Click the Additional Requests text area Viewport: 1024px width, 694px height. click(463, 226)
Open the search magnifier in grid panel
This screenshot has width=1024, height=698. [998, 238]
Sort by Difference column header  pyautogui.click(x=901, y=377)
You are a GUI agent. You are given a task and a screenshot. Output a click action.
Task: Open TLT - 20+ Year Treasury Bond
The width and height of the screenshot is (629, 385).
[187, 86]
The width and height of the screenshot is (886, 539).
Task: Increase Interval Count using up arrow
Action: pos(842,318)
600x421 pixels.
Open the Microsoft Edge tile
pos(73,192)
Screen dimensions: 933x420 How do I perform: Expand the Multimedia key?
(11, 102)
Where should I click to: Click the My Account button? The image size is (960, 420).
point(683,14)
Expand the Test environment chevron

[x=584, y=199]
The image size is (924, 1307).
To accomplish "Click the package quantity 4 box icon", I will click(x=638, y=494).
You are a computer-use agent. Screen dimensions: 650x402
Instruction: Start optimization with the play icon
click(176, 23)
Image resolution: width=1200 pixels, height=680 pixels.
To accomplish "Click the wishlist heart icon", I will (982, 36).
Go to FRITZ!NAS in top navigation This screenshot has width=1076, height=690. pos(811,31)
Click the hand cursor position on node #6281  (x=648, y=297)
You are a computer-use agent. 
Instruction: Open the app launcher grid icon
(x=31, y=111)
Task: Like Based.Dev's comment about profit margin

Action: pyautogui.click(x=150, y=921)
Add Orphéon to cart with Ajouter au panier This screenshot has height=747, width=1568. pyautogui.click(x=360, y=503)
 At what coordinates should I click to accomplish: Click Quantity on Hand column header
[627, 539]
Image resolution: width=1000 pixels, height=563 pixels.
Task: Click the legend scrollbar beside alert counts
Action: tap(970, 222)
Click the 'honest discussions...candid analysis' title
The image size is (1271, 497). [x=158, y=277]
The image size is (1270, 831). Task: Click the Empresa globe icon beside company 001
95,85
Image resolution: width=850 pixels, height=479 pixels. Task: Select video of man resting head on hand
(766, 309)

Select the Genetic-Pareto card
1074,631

---

- [PROBLEM]
Rewrite the part of the rows that opens with the line containing "Go to FRITZ!NAS" and closes with the last row, swapping "Instruction" for "Command" and leaving everything else unchanged.

- [WRITTEN SOLUTION]
Go to FRITZ!NAS in top navigation This screenshot has width=1076, height=690. pos(811,31)
Click the hand cursor position on node #6281  (x=648, y=297)
You are a computer-use agent. 
Command: Open the app launcher grid icon
(x=31, y=111)
Task: Like Based.Dev's comment about profit margin

Action: pyautogui.click(x=150, y=921)
Add Orphéon to cart with Ajouter au panier This screenshot has height=747, width=1568. pyautogui.click(x=360, y=503)
 At what coordinates should I click to accomplish: Click Quantity on Hand column header
[627, 539]
Image resolution: width=1000 pixels, height=563 pixels.
Task: Click the legend scrollbar beside alert counts
Action: tap(970, 222)
Click the 'honest discussions...candid analysis' title
The image size is (1271, 497). [x=158, y=277]
The image size is (1270, 831). Task: Click the Empresa globe icon beside company 001
95,85
Image resolution: width=850 pixels, height=479 pixels. Task: Select video of man resting head on hand
(766, 309)

Select the Genetic-Pareto card
1074,631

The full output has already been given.